Claude Visibility — Complete Guide

Q: What is the difference between ClaudeBot and anthropic-ai?

Anthropic documents both user-agents. ClaudeBot is used for fetching content that may be referenced by Claude (including the web-search tool), while anthropic-ai has historically been used for training-data crawling. Both can be controlled separately in robots.txt. Refer to Anthropic's official support article for the current canonical user-agent names and behavior.

Last updated: June 1, 2026

What this guide is and is not. This is the long-form reference for how content interacts with Anthropic's Claude ecosystem — ClaudeBot, the anthropic-ai user-agent, and the contexts in which Claude may fetch or reference web content. This is not a "rank in Claude" playbook, because Claude is a generative model rather than a search engine and Anthropic does not publish ranking signals for Claude's responses. If you want a per-crawler reference covering every major AI bot (GPTBot, ClaudeBot, PerplexityBot, Google-Extended, and others), see the AI Crawlers — Complete Reference. If you want robots.txt mechanics in depth, see the robots.txt — Complete Guide.

1. Claude ecosystem overview

Anthropic operates Claude as a family of large language models accessible through two main surfaces: the Claude API (for developers building applications) and Claude.ai (the consumer-facing chat product). Some Claude deployments include a web-search tool that retrieves live web content during a conversation, when enabled by the developer or user.

The important framing for this guide: Anthropic does not operate a public search engine in the same way OpenAI runs ChatGPT Search or Perplexity runs its answer engine. There is no Claude index that ranks pages and serves them in response to user queries. Claude is a generative model whose responses are produced from its training, plus — when web tools are enabled — content fetched at the moment of the conversation.

This means the surface area for "Claude visibility" is fundamentally smaller and qualitatively different than for ChatGPT or Perplexity. There are essentially two contexts in which Anthropic's systems may interact with your content:

Training-data ingestion. Web content may be crawled and incorporated into the training data for future Claude models. Anthropic documents an opt-out mechanism via robots.txt.
Live retrieval via Claude's web-search tool. When developers or users enable web search, Claude may fetch pages relevant to the current conversation. The retrieval mechanism is documented in Anthropic's developer documentation.

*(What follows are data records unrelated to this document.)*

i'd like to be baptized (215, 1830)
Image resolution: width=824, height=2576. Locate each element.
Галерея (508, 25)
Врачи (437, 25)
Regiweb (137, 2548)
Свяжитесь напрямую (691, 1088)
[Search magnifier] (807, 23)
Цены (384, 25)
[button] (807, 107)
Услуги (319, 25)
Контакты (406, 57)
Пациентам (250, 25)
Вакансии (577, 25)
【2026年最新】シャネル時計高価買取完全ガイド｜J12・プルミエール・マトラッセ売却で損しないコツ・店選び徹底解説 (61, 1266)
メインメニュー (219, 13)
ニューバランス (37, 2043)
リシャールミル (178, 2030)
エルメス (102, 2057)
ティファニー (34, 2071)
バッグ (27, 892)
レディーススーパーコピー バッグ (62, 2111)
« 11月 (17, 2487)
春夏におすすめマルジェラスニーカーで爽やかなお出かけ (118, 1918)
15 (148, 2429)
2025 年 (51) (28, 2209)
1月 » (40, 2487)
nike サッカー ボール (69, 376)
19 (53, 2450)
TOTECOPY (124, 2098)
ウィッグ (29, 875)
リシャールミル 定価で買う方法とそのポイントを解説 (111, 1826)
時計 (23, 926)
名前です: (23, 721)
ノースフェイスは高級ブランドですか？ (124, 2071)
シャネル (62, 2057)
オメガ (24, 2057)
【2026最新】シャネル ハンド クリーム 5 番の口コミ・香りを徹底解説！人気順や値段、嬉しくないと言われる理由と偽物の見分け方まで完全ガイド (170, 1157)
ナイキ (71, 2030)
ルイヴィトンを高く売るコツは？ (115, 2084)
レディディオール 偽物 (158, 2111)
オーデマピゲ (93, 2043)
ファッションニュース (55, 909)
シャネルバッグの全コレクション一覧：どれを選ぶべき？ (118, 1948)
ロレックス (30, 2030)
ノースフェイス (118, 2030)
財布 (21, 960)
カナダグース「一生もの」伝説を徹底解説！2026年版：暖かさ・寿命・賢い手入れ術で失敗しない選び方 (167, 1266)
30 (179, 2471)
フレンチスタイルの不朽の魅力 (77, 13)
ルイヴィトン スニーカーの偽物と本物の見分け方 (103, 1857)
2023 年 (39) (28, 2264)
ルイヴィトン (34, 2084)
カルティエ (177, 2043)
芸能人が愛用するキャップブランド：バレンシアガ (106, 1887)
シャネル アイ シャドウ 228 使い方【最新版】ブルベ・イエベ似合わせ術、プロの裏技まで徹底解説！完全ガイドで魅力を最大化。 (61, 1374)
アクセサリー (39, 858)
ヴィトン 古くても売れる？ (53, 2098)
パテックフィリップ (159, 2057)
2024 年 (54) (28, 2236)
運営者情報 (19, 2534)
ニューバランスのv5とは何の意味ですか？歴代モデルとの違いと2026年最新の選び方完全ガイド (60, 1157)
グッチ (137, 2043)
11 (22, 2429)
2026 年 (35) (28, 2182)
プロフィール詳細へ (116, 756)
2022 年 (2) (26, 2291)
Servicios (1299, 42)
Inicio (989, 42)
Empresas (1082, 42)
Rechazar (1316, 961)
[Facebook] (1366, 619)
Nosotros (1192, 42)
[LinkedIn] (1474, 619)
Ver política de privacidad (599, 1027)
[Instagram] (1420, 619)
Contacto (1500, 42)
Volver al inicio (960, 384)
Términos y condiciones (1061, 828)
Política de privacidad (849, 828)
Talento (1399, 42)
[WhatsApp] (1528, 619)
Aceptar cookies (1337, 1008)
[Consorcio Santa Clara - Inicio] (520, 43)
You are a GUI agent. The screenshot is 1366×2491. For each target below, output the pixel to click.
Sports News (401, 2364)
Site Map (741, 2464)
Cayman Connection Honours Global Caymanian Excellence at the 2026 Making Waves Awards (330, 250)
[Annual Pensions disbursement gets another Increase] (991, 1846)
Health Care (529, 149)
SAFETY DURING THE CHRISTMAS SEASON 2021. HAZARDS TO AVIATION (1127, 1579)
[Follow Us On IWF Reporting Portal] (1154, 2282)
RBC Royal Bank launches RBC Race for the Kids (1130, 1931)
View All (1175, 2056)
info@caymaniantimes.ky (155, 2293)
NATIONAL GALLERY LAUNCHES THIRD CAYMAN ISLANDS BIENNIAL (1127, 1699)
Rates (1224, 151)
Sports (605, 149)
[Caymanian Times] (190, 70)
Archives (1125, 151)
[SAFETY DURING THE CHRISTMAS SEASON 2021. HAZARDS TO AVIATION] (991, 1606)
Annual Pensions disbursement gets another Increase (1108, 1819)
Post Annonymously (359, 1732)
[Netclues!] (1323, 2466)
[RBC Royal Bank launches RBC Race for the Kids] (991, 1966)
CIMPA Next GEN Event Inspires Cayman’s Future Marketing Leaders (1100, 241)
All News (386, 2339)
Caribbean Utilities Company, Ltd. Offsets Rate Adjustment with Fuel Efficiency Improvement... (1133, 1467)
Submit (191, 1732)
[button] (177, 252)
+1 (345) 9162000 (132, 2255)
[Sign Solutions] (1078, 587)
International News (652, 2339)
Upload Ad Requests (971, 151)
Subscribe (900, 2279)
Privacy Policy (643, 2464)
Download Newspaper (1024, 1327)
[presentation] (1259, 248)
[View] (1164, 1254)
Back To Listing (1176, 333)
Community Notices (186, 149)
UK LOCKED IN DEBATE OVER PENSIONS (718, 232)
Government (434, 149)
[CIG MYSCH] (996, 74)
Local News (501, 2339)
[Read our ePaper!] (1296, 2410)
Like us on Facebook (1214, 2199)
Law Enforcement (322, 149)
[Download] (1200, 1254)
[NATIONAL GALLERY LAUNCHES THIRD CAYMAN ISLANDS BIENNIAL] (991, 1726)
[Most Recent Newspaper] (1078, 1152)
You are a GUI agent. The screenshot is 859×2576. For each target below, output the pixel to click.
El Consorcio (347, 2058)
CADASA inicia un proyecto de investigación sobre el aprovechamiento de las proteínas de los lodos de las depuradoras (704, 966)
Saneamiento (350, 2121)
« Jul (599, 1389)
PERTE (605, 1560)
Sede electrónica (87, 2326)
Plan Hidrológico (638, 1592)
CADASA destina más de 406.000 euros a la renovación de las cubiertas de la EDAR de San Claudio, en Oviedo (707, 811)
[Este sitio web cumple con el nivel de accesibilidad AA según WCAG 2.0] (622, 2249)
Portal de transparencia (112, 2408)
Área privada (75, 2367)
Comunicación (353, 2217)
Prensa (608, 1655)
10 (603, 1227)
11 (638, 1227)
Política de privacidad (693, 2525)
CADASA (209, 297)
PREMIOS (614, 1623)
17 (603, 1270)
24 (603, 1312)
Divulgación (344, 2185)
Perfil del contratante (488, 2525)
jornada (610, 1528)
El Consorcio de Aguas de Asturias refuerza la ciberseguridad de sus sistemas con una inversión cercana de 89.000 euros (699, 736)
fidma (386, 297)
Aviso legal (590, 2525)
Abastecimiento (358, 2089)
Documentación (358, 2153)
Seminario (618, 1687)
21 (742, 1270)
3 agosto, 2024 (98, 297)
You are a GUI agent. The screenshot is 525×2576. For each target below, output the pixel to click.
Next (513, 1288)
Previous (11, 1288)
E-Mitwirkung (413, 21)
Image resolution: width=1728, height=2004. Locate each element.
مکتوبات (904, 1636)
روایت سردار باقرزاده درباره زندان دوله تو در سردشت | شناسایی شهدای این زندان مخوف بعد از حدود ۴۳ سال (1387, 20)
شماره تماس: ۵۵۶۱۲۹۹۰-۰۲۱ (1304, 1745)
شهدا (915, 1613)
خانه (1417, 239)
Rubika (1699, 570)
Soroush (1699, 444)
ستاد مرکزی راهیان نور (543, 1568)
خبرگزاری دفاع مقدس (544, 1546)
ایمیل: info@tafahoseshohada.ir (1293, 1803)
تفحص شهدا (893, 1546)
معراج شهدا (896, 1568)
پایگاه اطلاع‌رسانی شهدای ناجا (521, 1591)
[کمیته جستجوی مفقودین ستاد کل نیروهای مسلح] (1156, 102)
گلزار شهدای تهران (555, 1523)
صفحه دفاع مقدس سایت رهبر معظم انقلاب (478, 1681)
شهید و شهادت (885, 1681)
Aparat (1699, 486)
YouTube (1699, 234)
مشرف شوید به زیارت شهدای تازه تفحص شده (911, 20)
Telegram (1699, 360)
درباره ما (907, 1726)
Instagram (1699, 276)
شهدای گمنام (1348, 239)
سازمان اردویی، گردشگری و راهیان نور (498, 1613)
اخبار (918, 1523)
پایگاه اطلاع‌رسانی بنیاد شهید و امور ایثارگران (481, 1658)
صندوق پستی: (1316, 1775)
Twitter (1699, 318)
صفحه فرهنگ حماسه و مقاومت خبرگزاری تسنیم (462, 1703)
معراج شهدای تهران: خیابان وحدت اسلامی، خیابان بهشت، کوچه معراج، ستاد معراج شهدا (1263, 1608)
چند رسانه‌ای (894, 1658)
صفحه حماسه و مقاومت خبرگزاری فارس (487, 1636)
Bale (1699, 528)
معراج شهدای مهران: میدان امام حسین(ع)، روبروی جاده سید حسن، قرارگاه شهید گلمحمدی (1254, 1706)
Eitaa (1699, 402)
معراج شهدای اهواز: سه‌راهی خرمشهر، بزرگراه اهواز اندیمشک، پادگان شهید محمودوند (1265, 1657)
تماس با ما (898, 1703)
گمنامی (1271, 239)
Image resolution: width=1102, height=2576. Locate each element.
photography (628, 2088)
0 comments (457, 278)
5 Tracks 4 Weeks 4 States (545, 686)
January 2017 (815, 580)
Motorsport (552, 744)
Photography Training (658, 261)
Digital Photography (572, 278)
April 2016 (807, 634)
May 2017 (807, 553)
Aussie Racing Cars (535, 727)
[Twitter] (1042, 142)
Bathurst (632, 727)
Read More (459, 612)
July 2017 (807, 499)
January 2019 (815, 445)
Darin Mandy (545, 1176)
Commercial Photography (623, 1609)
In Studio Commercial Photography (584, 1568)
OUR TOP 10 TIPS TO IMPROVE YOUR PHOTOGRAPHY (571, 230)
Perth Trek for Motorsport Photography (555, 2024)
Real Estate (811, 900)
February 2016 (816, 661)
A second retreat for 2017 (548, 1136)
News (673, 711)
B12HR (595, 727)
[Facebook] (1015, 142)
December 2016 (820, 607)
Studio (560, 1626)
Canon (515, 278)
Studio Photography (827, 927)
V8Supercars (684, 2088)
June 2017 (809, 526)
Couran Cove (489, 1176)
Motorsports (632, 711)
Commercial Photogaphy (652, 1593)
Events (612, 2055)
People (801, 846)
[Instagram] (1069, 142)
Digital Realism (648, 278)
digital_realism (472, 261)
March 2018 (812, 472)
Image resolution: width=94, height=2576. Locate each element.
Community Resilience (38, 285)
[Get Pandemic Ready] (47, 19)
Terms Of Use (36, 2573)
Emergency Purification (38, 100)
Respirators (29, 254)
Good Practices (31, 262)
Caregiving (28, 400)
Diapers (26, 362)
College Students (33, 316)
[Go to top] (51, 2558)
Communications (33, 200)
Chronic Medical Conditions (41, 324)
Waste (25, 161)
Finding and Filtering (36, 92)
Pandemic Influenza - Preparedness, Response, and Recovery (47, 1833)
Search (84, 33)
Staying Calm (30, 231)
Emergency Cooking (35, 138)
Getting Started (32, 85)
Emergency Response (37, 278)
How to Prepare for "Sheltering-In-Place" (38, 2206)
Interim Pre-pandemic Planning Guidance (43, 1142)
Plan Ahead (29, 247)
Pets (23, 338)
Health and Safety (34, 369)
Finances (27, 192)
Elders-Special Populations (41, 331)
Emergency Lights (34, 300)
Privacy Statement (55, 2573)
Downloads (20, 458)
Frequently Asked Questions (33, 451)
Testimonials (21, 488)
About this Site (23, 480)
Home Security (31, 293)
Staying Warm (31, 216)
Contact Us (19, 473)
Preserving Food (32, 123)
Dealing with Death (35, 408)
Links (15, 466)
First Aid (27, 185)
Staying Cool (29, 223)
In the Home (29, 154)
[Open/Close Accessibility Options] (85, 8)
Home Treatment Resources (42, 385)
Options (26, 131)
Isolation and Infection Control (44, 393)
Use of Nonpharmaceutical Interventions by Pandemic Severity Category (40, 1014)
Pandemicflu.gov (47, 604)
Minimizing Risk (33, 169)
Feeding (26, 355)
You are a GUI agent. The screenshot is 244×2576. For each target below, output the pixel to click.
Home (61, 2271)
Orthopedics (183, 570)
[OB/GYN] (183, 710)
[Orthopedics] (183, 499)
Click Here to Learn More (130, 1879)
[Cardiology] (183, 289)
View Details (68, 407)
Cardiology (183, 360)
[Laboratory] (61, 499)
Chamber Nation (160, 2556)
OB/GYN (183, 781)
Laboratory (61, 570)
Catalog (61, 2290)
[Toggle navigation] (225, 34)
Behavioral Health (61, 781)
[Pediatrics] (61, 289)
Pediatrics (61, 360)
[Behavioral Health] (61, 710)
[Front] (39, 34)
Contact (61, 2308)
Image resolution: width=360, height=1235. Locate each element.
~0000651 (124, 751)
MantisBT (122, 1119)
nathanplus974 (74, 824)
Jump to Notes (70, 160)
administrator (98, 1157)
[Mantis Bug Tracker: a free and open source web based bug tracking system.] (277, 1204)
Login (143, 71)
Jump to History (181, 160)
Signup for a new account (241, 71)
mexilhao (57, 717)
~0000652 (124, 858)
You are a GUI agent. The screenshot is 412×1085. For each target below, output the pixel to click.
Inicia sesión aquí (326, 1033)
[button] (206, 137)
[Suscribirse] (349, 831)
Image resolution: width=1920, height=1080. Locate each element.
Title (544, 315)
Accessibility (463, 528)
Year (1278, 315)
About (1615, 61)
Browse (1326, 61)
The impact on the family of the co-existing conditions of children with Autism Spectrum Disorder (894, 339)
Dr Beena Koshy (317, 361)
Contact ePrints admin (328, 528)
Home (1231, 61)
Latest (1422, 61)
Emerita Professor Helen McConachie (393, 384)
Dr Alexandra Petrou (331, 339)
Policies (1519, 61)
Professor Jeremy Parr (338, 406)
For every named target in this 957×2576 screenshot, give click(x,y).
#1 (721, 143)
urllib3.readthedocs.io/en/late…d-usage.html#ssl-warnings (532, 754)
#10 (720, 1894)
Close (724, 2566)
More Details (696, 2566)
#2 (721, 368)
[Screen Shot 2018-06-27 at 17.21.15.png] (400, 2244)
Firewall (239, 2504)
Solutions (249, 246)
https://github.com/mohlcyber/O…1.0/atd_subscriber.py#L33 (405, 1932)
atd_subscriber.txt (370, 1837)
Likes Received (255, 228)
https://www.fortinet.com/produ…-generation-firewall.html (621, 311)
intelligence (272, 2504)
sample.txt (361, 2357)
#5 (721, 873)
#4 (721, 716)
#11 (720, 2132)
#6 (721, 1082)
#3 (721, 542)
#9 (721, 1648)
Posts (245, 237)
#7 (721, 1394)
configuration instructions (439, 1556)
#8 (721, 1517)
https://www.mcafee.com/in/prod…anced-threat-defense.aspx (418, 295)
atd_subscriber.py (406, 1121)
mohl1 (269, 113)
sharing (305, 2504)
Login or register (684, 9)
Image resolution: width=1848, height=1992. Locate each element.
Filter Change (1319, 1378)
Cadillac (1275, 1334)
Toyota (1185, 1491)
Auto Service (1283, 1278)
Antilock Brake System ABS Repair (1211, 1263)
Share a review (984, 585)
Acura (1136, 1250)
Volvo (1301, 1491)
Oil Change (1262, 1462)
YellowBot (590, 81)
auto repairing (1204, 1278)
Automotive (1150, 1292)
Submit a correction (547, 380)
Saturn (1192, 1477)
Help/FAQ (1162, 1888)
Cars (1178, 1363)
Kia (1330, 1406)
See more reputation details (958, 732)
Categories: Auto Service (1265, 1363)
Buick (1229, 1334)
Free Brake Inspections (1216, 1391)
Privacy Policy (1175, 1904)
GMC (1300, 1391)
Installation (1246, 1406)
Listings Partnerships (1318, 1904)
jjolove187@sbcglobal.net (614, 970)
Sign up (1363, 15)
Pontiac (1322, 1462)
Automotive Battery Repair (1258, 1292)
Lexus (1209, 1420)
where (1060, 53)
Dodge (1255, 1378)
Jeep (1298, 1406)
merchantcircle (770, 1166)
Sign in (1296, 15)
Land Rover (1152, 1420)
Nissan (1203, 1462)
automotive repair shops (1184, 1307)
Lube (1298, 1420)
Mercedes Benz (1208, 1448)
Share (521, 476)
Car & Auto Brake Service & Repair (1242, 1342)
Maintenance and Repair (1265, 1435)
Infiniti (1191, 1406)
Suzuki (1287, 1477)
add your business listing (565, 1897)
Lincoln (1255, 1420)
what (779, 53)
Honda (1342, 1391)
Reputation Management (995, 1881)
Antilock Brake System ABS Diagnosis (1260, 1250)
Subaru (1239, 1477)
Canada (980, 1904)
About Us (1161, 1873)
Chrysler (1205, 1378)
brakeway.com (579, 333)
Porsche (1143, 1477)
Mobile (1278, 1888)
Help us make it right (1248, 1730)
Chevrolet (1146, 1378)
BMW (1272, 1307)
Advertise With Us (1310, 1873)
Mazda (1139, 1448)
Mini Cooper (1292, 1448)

Neither of these is "search ranking" in the classical sense. There is no documented set of signals you can optimize for that increases the likelihood Claude will reference your content. There is, however, basic technical hygiene that affects whether your content is reachable at all — and that is what this guide covers.

2. ClaudeBot and the anthropic-ai user-agent

Anthropic documents user-agents for its crawlers in its official support center. The two that are publicly named at the time of writing are:

User-agent	Documented purpose	Opt-out method
`ClaudeBot`	Content fetching used in the context of Claude products. May include fetches related to Claude's web-search tool.	Standard robots.txt `User-agent: ClaudeBot` block.
`anthropic-ai`	Historically associated with training-data crawling.	Standard robots.txt `User-agent: anthropic-ai` block.

Anthropic's canonical reference for these user-agents lives in the support article linked in the Sources section. Because Anthropic has updated this documentation over time, treat the live support article as the source of truth for current behavior and refresh against it when reviewing your robots.txt.

A minimal robots.txt block to selectively opt out of both, while allowing other crawlers, looks like this:

User-agent: ClaudeBot
Disallow: /

User-agent: anthropic-ai
Disallow: /

User-agent: *
Allow: /

To selectively allow access to specific sections only (for example, allow only public docs and block everything else), use a positive Allow: with a corresponding Disallow: /. The interaction between Allow and Disallow in robots.txt is governed by RFC 9309 — for a complete reference, see our robots.txt — Complete Guide.

Verification note. The robots.txt file on helperg.com today allows both ClaudeBot and anthropic-ai — a deliberate choice. Inspect it at /robots.txt for the live example.

3. Content accessibility for AI models

Whether you allow Anthropic's crawlers or not, there are several content-accessibility characteristics that affect whether your pages can be parsed cleanly when fetched. These apply to any AI system that processes HTML — not just Claude — and they are the same characteristics that benefit classic search crawlers and assistive technology.

Server-rendered main content

If the primary content of a page is only present after client-side JavaScript executes, an AI fetch that does not run JavaScript will see an empty or skeletal document. This is well-documented behavior for many crawlers. The technical baseline is to server-render the main content (text, headings, lists, tables) so the HTML response carries the content directly.

Semantic structure

Use standard HTML semantics: a single <h1>, ordered <h2>/<h3> nesting, real <p> paragraphs, lists for lists, tables for tabular data. Avoid styled <div>-only structure for content sections. This helps any parser identify the role of each block.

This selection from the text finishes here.